Requirement
When you copy the entries, keep every word exactly as it stands.

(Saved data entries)
┄┄┄┄┄┄

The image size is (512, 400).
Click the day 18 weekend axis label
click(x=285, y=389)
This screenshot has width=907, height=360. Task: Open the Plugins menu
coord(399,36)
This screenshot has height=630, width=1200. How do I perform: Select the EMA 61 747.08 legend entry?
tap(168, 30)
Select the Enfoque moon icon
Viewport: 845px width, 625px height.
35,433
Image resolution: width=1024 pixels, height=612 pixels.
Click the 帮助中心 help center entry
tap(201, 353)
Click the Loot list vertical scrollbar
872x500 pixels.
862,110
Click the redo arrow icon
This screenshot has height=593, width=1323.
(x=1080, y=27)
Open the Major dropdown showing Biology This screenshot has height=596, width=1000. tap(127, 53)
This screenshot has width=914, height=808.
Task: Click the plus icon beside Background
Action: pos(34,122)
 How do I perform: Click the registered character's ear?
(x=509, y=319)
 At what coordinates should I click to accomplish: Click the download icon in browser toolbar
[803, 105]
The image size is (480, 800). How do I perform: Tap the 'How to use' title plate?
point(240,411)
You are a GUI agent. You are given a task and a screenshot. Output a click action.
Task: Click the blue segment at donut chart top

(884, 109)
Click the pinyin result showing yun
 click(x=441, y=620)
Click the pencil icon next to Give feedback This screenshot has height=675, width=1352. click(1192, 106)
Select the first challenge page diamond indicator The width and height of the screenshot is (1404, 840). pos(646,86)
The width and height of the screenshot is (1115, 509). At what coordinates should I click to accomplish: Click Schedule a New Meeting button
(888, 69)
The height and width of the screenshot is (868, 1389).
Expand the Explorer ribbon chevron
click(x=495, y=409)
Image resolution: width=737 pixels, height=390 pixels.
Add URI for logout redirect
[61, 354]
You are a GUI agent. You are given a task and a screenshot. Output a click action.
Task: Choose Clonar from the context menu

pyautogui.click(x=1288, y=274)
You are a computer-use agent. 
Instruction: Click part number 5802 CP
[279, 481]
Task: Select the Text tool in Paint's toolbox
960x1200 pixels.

┄┄┄┄┄┄

Answer for the task
The image size is (512, 400).
Click the day 18 weekend axis label
click(x=285, y=389)
This screenshot has width=907, height=360. Task: Open the Plugins menu
coord(399,36)
This screenshot has height=630, width=1200. How do I perform: Select the EMA 61 747.08 legend entry?
tap(168, 30)
Select the Enfoque moon icon
Viewport: 845px width, 625px height.
35,433
Image resolution: width=1024 pixels, height=612 pixels.
Click the 帮助中心 help center entry
tap(201, 353)
Click the Loot list vertical scrollbar
872x500 pixels.
862,110
Click the redo arrow icon
This screenshot has height=593, width=1323.
(x=1080, y=27)
Open the Major dropdown showing Biology This screenshot has height=596, width=1000. tap(127, 53)
This screenshot has width=914, height=808.
Task: Click the plus icon beside Background
Action: pos(34,122)
 How do I perform: Click the registered character's ear?
(x=509, y=319)
 At what coordinates should I click to accomplish: Click the download icon in browser toolbar
[803, 105]
The image size is (480, 800). How do I perform: Tap the 'How to use' title plate?
point(240,411)
You are a GUI agent. You are given a task and a screenshot. Output a click action.
Task: Click the blue segment at donut chart top

(884, 109)
Click the pinyin result showing yun
 click(x=441, y=620)
Click the pencil icon next to Give feedback This screenshot has height=675, width=1352. click(1192, 106)
Select the first challenge page diamond indicator The width and height of the screenshot is (1404, 840). pos(646,86)
The width and height of the screenshot is (1115, 509). At what coordinates should I click to accomplish: Click Schedule a New Meeting button
(888, 69)
The height and width of the screenshot is (868, 1389).
Expand the Explorer ribbon chevron
click(x=495, y=409)
Image resolution: width=737 pixels, height=390 pixels.
Add URI for logout redirect
[61, 354]
You are a GUI agent. You are given a task and a screenshot. Output a click action.
Task: Choose Clonar from the context menu

pyautogui.click(x=1288, y=274)
You are a computer-use agent. 
Instruction: Click part number 5802 CP
[279, 481]
Task: Select the Text tool in Paint's toolbox
960x1200 pixels.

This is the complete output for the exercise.